This is less than Fíli and Kíli would like since their people have always been secretive and while the rules about forbidden knowledge should not apply amongst amrâbulnâs, the princes cannot use that excuse if anyone finds out. Instead they skirt the edges of defiance, spilling enough secrets that Thorin would still be furious but not breaking any laws outright.

Fíli and Kíli even tell Bilbo about the ashânumahâl, though that conversation does not go as the princes hoped. Bilbo has never heard of such bonds existing between lovers and indeed, he seems to find the whole concept rather odd.
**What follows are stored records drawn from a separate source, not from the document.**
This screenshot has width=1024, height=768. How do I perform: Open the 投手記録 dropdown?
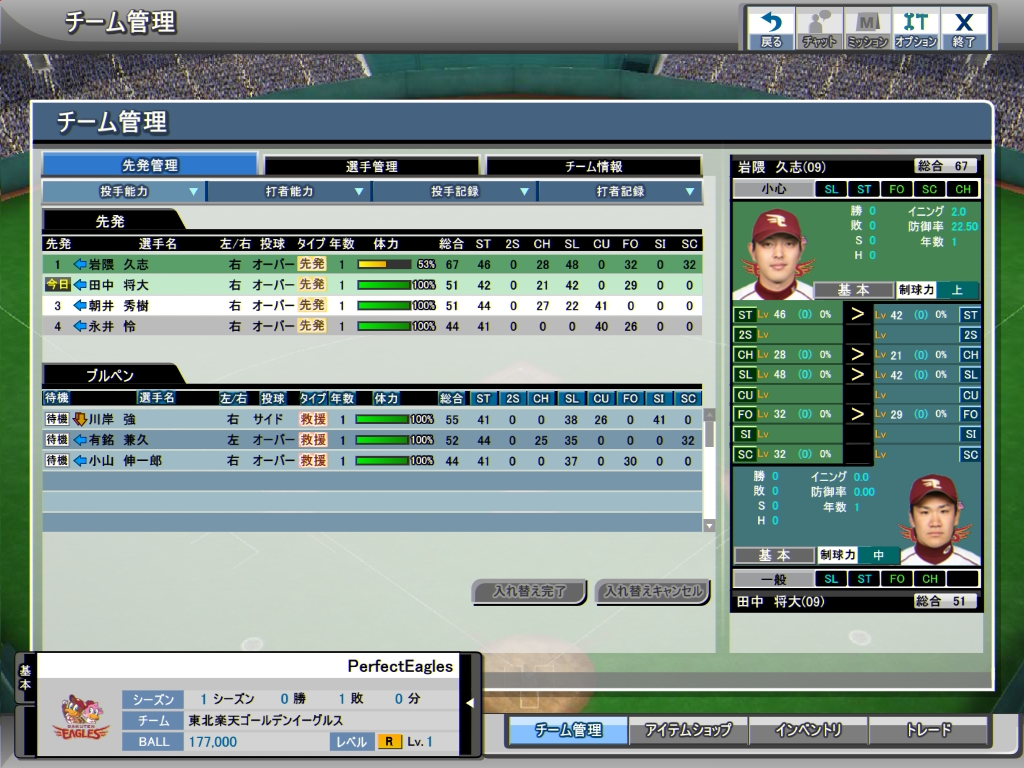click(x=454, y=191)
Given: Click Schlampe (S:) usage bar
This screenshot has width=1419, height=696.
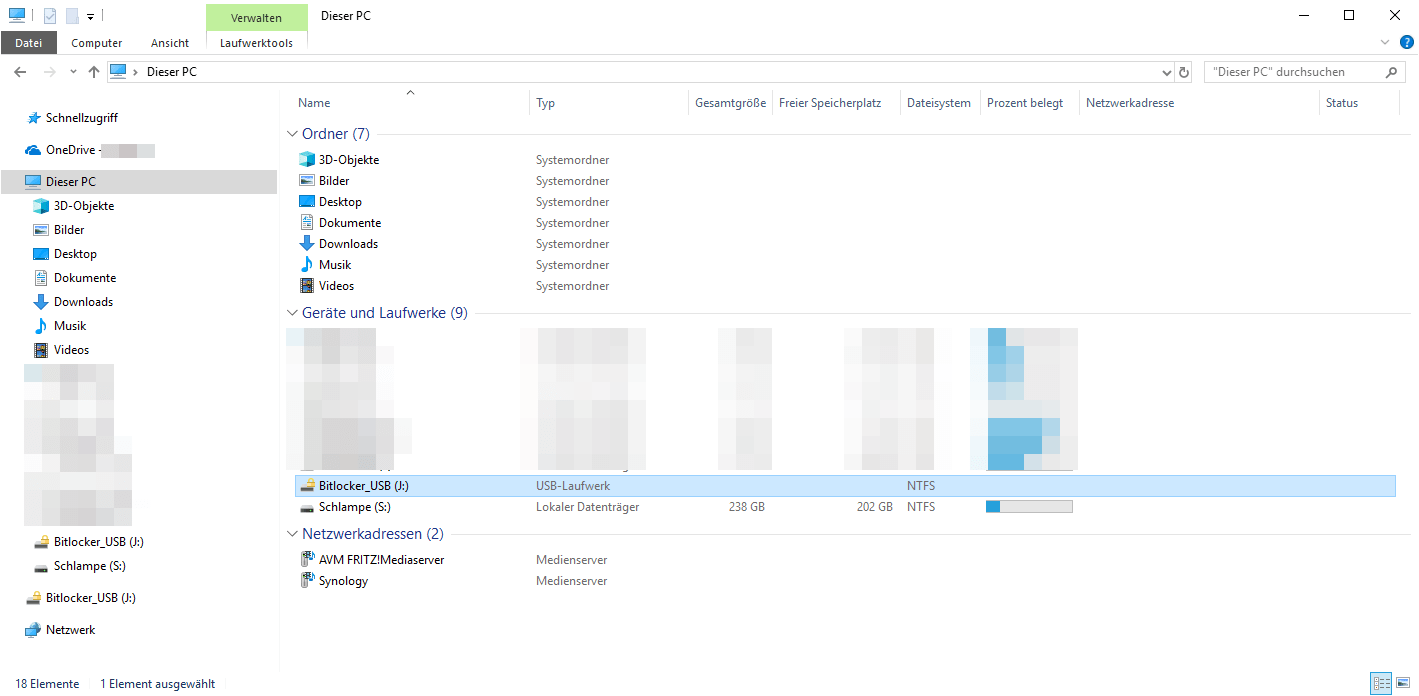Looking at the screenshot, I should click(1029, 507).
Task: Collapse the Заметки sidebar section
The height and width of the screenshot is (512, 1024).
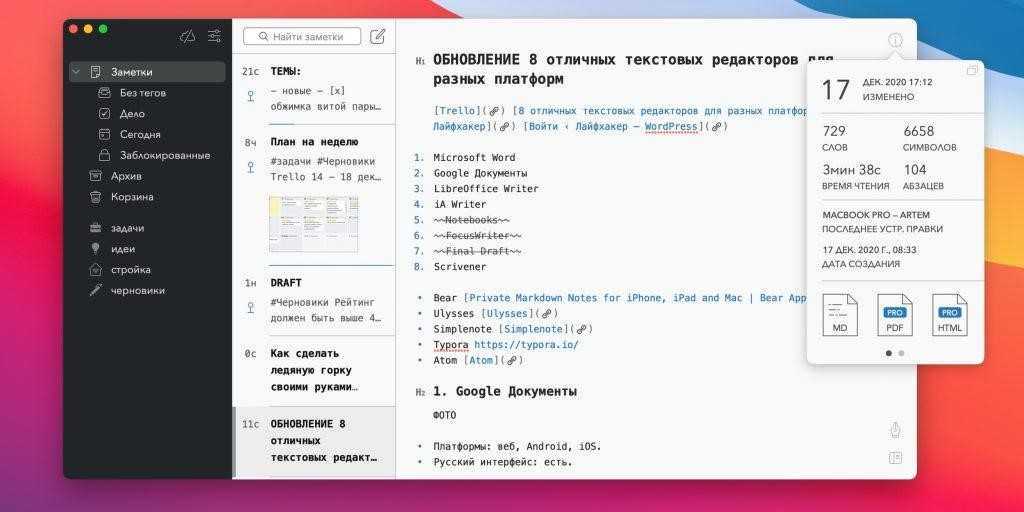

Even if the dwarves were willing to risk their burglar’s life by telling him the truth, they can hardly show their karrash to Bilbo after that. The only thing worse than getting killed for their amrâbulnas would be getting killed for his rejection and it's all Fíli and Kíli can do to mask their disappointment until the conversation turns to other topics.
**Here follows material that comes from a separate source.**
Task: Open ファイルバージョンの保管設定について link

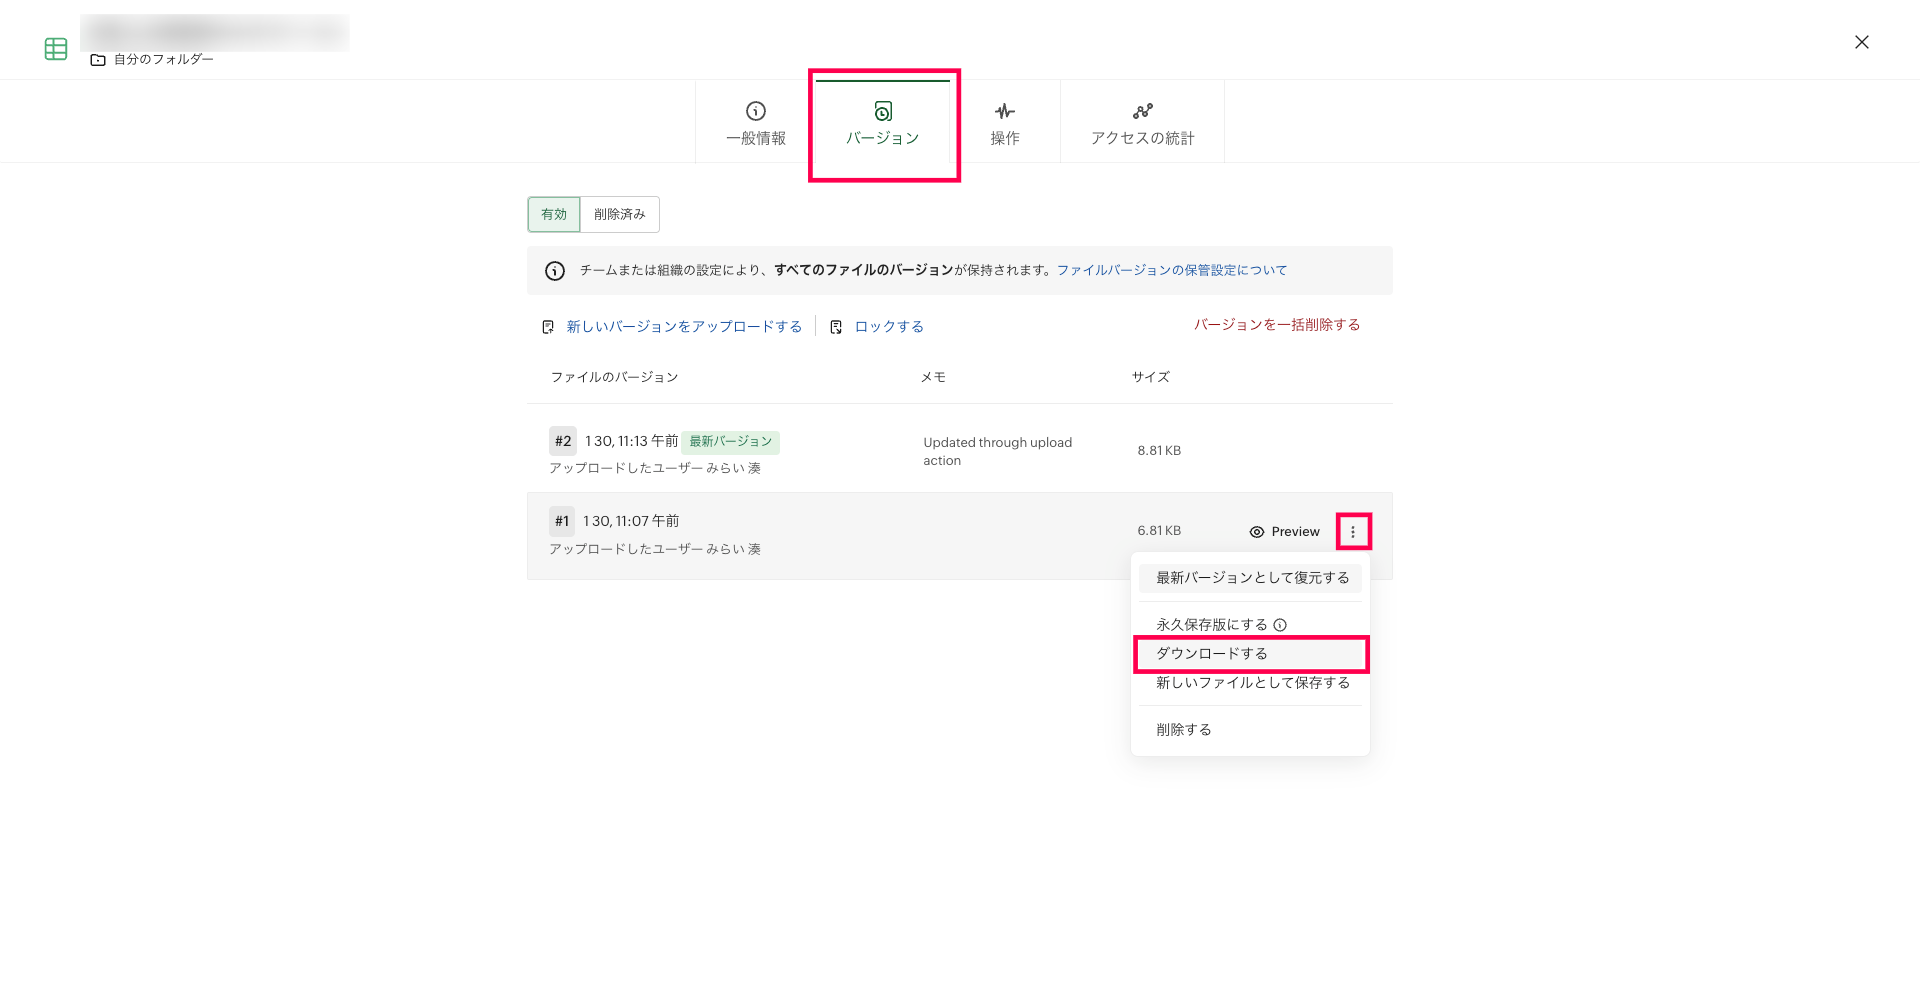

However, even though Bilbo doesn't feel their connection – might never feel their connection – the princes refuse to give up hope just yet. The hobbit is their friend, that much has been proven, and while friendship is not love, it will give them a foundation on which to build upon.

Assuming, of course, that Thorin doesn't ruin everything before the princes get their chance. The dwarf lord’s opinion of Bilbo has only declined since their company left the Shire and he seems determined to send the burglar running back to Hobbiton. Indeed, Thorin takes every available opportunity to insult the hobbit’s skills instead of helping him get better and Fíli nearly strikes his uncle in anger more than once.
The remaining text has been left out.